When Dmitri Mendeleev published the periodic table in 1869, it was unfinished. It had 63 elements and many holes. The surprising thing wasn’t the gaps themselves, but where they were placed. Their location in the table provided clues as to the characteristics of undiscovered elements. Scientists now knew where to look, and with this table as a guide, discovered new elements and created a fuller picture of our universe.
Like Mendeleev’s table, the modern data stack has similar gaps. Even with the myriad of OLTP and OLAP databases, the logs, the queues, the caches, there are still missing elements. We feel their absence. Rather than waiting for science to advance, engineers found shortcuts. After all, accepting gaps won’t help their organizations keep pace with the never ending increase in customer demands, competitive pressures, or budget scrutiny.
Unfortunately, these engineering substitutions don’t have the properties of the real missing elements. Instead of harmonizing with the ecosystem, workarounds consume massive amounts of compute, labor, and energy, risking their organization’s goals in the process.
For example, slow and cumbersome Hadoop workloads were the norm prior to the discovery of Spark’s Resilient Distributed Datasets (RDDs). Expensive sharding and distributed transactions are still commonplace, as architects are only now starting to incorporate breakthrough techniques for synchronizing work across machines, which enabled Distributed SQL systems like CockroachDB.
Today, there is an element that database developers have known was missing for a long time. They knew what it should look like and even had a name ready for it: materialized view. This is essentially a way to describe the shape of data you want with a single command, and then make it available for others to use quickly and efficiently. However, in practice materialized views forced a tradeoff between freshness and database performance. That is until January 2013, when the missing element was discovered: Differential Dataflow. This solution allows for efficiently performing computations on massive amounts of data and incrementally updating those computations as the data changes.

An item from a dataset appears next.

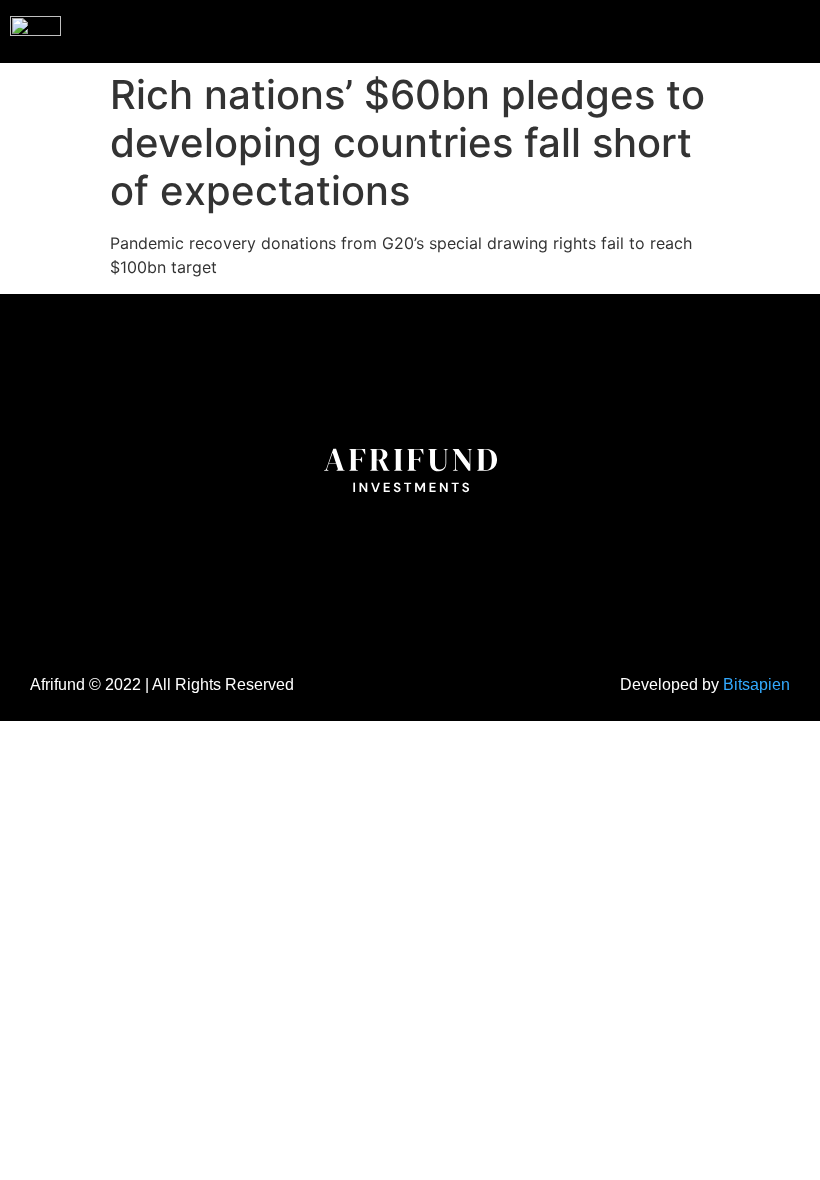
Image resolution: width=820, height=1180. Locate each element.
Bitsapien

More than 10 years later, Differential Dataflow is having a profound impact on the modern data stack by enabling materialized views to be both fresh and performant. Below, you’ll learn how replacing the legacy materialized view with this new element – and systems built to harness it – is transformational for your data stack.
Improve Database Performance and Stability with Incrementally Updated Views
SQL is the most widely adopted language for working with data. It allows users to describe what they want, but is not prescriptive on how to produce the answers. Database implementers spend decades building systems that use sophisticated query optimization and execution strategies to make SQL fast and efficient.
The disconnect between SQL the language and SQL the implementation becomes clear when teams want to get an up-to-date view of their operational systems. These are the databases that handle payments, track inventory, and log trades. This often involves complex queries that process large amounts of data, helping to do things like populate UIs and answer questions about what’s happening in the business right now.
There are two problems preventing us from running these queries efficiently:
The Data Layout: To make transactions fast, databases are optimized for small reads and writes of rows of data at a time. This is essential for tasks like quickly and reliably transferring money from one account to another. However, this layout is the complete opposite of the columnar format needed to support complex queries over large amounts of data.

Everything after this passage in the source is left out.